§ About this task: Each record below is to be output unchanged, and any picture is to be dropped.

Working data Start Marker

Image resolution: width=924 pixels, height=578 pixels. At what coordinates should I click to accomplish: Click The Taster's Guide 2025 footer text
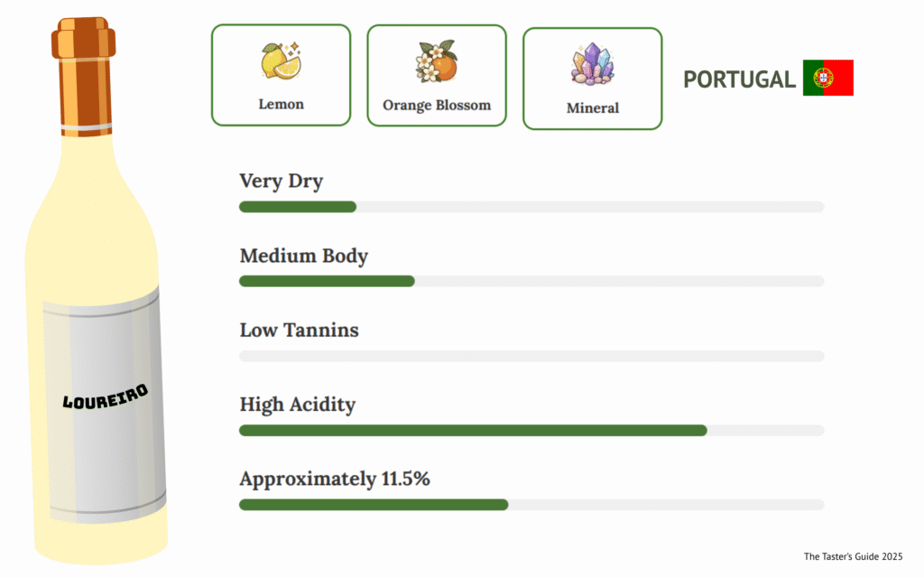pos(852,556)
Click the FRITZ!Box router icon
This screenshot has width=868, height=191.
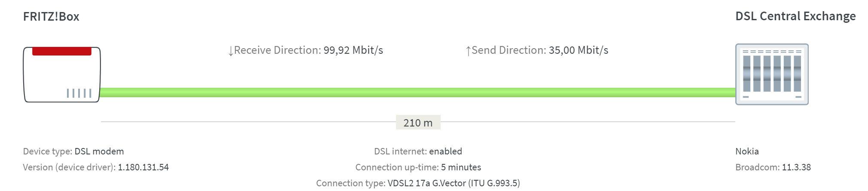(x=61, y=75)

Working data End Marker

§ Exercise solution:
Image resolution: width=924 pixels, height=578 pixels. At what coordinates should I click to accomplish: Click The Taster's Guide 2025 footer text
pos(852,556)
Click the FRITZ!Box router icon
This screenshot has width=868, height=191.
(x=61, y=75)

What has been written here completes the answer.